The town is such an easy one to slip into. Within hours of my arrival I know my way around. I’m staying in the “Beverly Hills” area of Higgovale nestled high on the slope of Table Mountain. It’s a leafy village of expensive houses hidden behind high walls and spiked fences and reminds a little bit of the Hollywood Hills. From my hotel it’s a ten-minute walk down Kloof Street into the city centre. On my first evening I hang out at the top of Long Street, a funky, backpacky area that’s full of life until late into the night. I eat at Mama Africa, crocodile and potato salad- service is snappy. The following evening I wander round the Waterfront, an enormous new development of malls and restaurants built on the old docks that attracts thousands of Capetonians every night. I am in love with this place already. I start to look in the windows of real estate agents, always a bad sign. It’s staggeringly well priced. A posh two-bedroom loft in the heart of the downtown is around sixty thousand pounds. I start to make plans. Maybe it is a tad dodgier politically than the Cotswolds but, with the money I save on housing, I can buy a bazooka. Anyway, I grew up in Beirut, so this place is a piece of cake. Days pass and I can find little to fault the place. The food is exceptional. The people very friendly, the women definitely some of the most stunning that I’ve seen anywhere in the world. This really is a little piece of heaven hidden down at the bottom of the Southern Hemisphere.

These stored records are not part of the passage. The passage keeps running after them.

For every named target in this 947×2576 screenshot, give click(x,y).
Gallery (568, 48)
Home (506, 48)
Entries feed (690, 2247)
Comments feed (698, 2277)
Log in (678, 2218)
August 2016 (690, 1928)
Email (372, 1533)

Back to my road trip- I’m getting close to the Cape of Good Hope now. Last week I was in the Arctic Circle, this week I’m approaching the tip of Africa. More signs warning me about baboons. I decide to put the roof up, better safe than sorry. One of the baboons is laughing at me. He’s probably got a knife. It’s so difficult to work stuff out here. Everything looks so…normal…European and understandable but I’m not from here, I can’t really judge things properly. It’s OK, but a touch unsettling. Happy thoughts…
Ah, finally, there’s the sign for the Cape of Good Hope. Another world landmark to tick off. There’s the sign- “Cape of Good Hope, the most South-Western point of the African continent.” Hang on. I thought that this was the tip of Africa? The most southern point, not the most south-western point. Everything in “the literature” (the most ridiculous name for a couple of leaflets with pictures of nice baboons on) leads you to believe that the two oceans meet here, The Indian and the Atlantic. It turns out that this particular honour belongs to Cape Agulhas, a long way down the coast but you hardly ever hear about it. A tricky place Africa- it’s wonderful, but you need to keep your wits about you. All is not quite what it seems. Now, where’s Grace Kelly?